In the second project of the self-driving car engineer course, I implemented and trained the LeNet-5 deep neural network architecture to identify traffic signs as per the German traffic sign system.
The research paper titled Traffic Sign Recognition with Multi-Scale Convolutional Networks by the same inventor of the LeNet-5 architectures (Yann LeCun) was used as a reference.
The project consisted of the following stages:
- Summarize and visualize the dataset.
- Implementation of the LeNet-5 neural network.
- Train and validate the model.
- Test the model on new images.
The full dataset consisted of 51,839 images RGB images with dimensions 32x32.
34,799 images were used as the training dataset, 12,630 images were used as the testing dataset, and 4,410 images were used as the validation dataset.

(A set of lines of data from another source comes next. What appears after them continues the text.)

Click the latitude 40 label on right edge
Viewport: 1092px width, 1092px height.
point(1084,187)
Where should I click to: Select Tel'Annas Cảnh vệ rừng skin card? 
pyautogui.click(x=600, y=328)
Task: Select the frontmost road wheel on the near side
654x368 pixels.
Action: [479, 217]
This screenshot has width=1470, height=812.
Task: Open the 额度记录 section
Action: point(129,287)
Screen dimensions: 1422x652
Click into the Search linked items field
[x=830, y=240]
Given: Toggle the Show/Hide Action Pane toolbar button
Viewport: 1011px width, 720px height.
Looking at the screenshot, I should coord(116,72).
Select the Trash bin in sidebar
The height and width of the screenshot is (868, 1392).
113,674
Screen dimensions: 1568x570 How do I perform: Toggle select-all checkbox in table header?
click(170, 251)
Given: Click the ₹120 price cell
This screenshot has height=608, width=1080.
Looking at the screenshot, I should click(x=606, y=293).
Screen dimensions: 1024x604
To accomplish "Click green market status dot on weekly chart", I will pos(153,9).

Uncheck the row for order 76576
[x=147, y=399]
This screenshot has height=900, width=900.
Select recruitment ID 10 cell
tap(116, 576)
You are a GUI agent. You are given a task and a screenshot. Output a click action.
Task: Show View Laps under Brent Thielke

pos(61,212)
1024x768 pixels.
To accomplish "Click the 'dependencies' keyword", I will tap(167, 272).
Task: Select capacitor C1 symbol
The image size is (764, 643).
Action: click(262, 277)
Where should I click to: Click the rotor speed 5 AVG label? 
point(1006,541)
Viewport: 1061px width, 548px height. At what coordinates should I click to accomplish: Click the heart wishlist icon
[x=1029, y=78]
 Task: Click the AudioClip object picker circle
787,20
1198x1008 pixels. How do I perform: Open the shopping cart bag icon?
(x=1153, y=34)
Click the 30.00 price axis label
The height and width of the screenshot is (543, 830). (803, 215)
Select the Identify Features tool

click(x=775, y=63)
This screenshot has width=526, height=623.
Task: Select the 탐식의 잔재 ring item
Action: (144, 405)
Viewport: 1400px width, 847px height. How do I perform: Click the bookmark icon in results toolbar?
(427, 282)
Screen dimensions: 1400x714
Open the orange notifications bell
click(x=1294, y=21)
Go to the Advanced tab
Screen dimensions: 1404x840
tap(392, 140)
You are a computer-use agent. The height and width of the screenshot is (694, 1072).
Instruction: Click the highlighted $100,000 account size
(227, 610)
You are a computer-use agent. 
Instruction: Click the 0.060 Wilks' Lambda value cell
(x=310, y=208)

A validation set was used to assess how well the model is performing. A low accuracy on the training and validation sets implies underfitting. A high accuracy on the training set but low accuracy on the validation set implies overfitting. The validation set was purely used to calibrate the network's hyperparameters.
In total, the dataset consisted of images belonging to 43 classes. Each class corresponds to a specific sign, for example, the class with label 4 represents 70km/h speed limit signs, and the class with label 25 represents a roadwork sign.
A sample from each class is shown in the image below:
The pixel data of each image was normalized, and then fed into the LeNet-5 neural network which consisted of the following layers:
| Layer | Description |
|---|---|
| Input | 32x32x3 RGB image |
| Convolution 5x5 | 1x1 stride, valid padding, outputs 28x28x6 |
| RELU | Rectified linear unit |
| Max pooling | 2x2 stride, outputs 16x16x6 |
| Convolution 5x5 | 1x1 stride, valid padding, outputs 10x10x16 |
| RELU | Rectified linear unit |
| Max pooling | 2x2 stride, outputs 5x5x16 |
| Flatten | outputs 400 |
| Fully connected | input 400, outputs 120 |
| RELU | Rectified linear unit |
| Fully connected | input 120, outputs 84 |
| RELU | Rectified linear unit |
| Fully connected | input 84, outputs 43 |
A rectifier was used as an activation function as it has been shown in a paper titled Deep Sparse Rectifier Neural Networks that it performs better than the sigmoid activation function.
The network was ran 50 times (epochs) and the data was fed into the network in batches of 200 to reduce memory footprint.
The AdamOptimizer algorithm was used to optimize the objective function, instead of the gradient descent algorithm. The Adam algorithm uses momentum to zone-in on the ideal learning-rate during training, unlike the gradient descent algorithm where the learning rate hyperparameter will have to be manually tuned at the start and doesn't cahnge during the training process. The Adam algorithm is laid out in a paper titled Adam: A Method for Stochastic Optimization.
The network achieved an accuracy of 93.7% on the validation set and an accuracy of 91.7% on the test set.
The following five traffic signs were pulled from the web and used to test the model:
The model correctly guessed 4 of the 5 traffic signs as per the below table:
| Image | Prediction |
|---|---|
| Right-of-way at the next intersection | Right-of-way at the next intersection |
| Speed limit (50km/h) | Ahead only |
| Speed limit (70km/h) | Speed limit (70km/h) |
| Stop | Stop |
| End of all speed and passing limits | End of all speed and passing limits |